Monday, April 30, 2018

Finding Mr. Right

Love Quest -- Ivoryton Playhouse -- Thru May 13

Are you into chick flicks? Well, if you are – and, truth be told, I am – then you should make your way out to the Ivoryton Playhouse to catch “Love Quest,” a play by Mary Maguire and Steven McGraw that has all the chick-flick elements and more than a dash of humor. Under the able direction of Jacqueline Hubbard, the Playhouse’s artistic director, the two-act play that details the quest of two ladies of disparate ages to find, if not true love, at least a date that doesn’t end in disaster, or extreme distaste, is an easy-going evening of theater that chronicles the ‘dating game’ as it is played on-line in the twenty-first century.
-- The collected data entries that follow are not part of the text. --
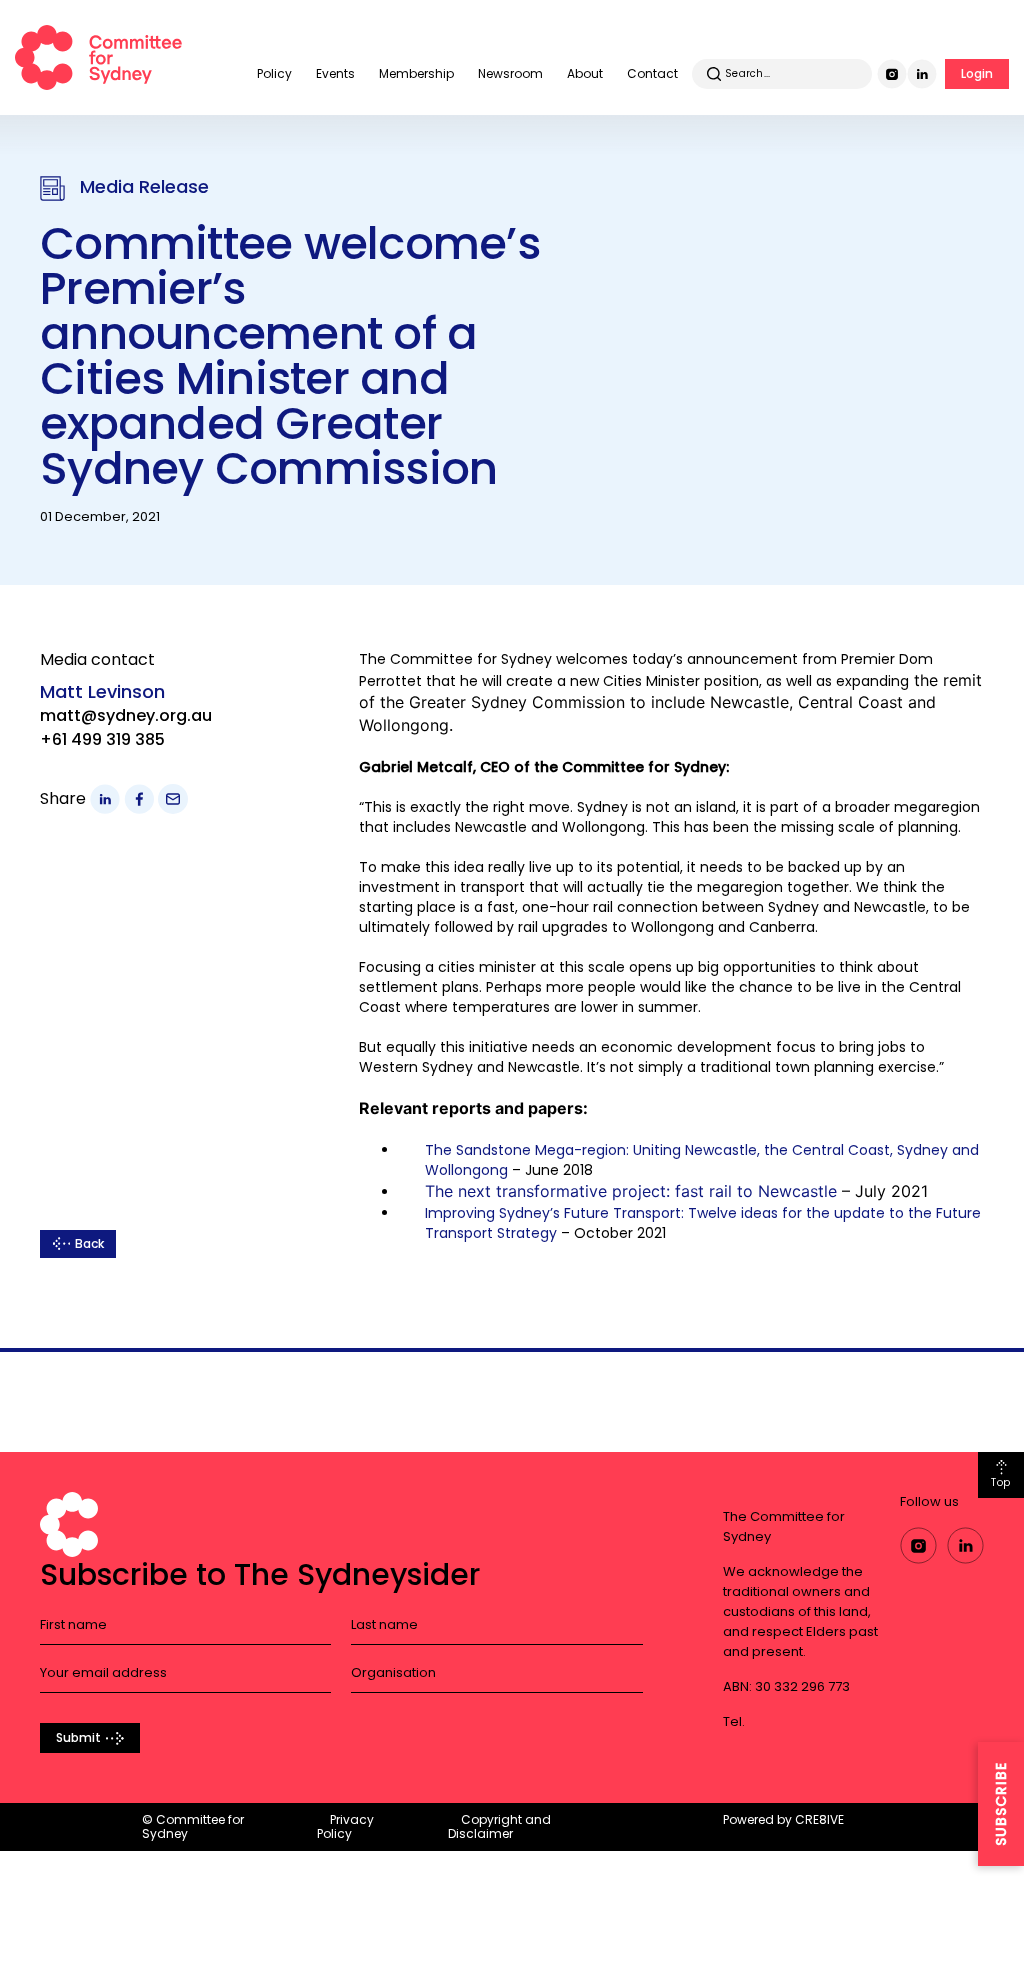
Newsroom (510, 73)
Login (977, 73)
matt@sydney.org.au (126, 715)
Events (335, 73)
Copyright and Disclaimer (499, 1826)
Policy (274, 73)
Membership (416, 73)
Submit (78, 1737)
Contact (652, 73)
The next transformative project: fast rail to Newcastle (631, 1191)
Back (89, 1243)
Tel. (734, 1721)
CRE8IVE (819, 1819)
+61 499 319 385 (102, 739)
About (585, 73)
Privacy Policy (345, 1826)
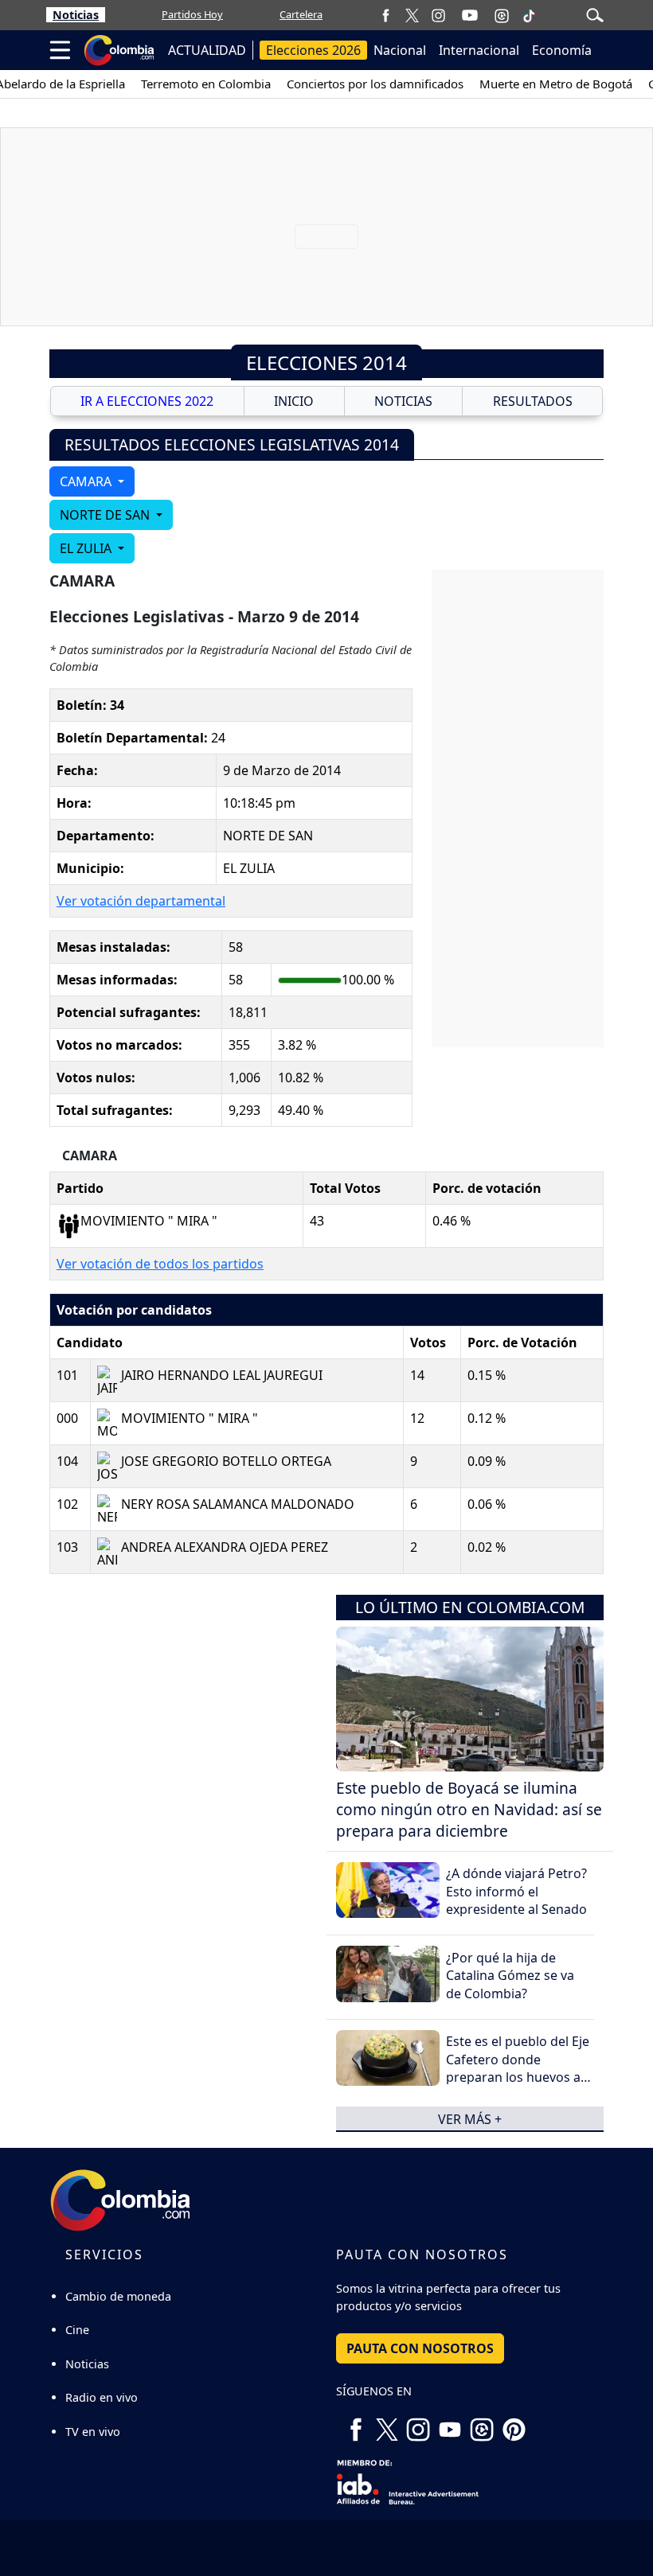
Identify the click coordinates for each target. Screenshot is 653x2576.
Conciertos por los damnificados (375, 84)
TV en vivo (92, 2431)
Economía (562, 50)
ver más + (470, 2118)
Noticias (76, 14)
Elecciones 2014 (326, 362)
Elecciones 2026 (313, 50)
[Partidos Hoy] (502, 15)
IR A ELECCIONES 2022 (146, 401)
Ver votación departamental (141, 901)
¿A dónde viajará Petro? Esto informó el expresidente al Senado (516, 1891)
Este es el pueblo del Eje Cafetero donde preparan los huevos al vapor (517, 2067)
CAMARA (87, 481)
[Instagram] (438, 14)
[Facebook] (386, 14)
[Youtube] (470, 15)
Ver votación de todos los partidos (160, 1263)
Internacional (479, 50)
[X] (412, 14)
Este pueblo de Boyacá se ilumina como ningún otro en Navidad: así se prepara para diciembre (469, 1809)
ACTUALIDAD (207, 50)
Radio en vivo (101, 2397)
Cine (77, 2329)
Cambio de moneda (118, 2296)
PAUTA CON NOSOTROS (420, 2348)
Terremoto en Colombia (206, 84)
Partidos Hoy (192, 14)
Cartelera (301, 14)
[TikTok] (529, 15)
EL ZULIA (87, 548)
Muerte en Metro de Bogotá (555, 84)
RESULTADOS (533, 401)
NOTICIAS (403, 401)
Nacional (399, 50)
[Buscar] (595, 13)
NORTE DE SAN (106, 515)
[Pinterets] (514, 2423)
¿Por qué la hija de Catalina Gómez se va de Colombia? (510, 1975)
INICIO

That this is chick-flick material is acknowledged from the first scene in which Kate (Linda Purl) and her daughter Megan (Susan Slotoroff) are in Kate’s kitchen considering the next step in Kate’s life after her husband had left her for a younger woman. Kate’s anxiety is currently being handled by consumption of Krispy Kreme donuts, but Megan wants her mother to “get back out there.” The answer is to register with an on-line dating service called Love Quest that, once you enter your profile, will algorithmically match you up with your perfect date (Not!).

At the same time, Brook (Jes Bedwinek), a high-end fashion designer, is looking for someone, a ‘hunk’ to be exact, to accompany her to an upcoming awards ceremony – think meat on her arm. Her assistant, Bove (Mike Mihmn), who sashays around the office providing her with coffee and fabric samples, questions her need to log onto Love Quest to find said ‘hunk,’ but Brook is determined. This set-up is a bit of a stretch. A top-of-the-line fashion designer should have her pick of ‘hunks’ to escort her to the ceremony but, if we stayed with logic then much of the play couldn’t go forward.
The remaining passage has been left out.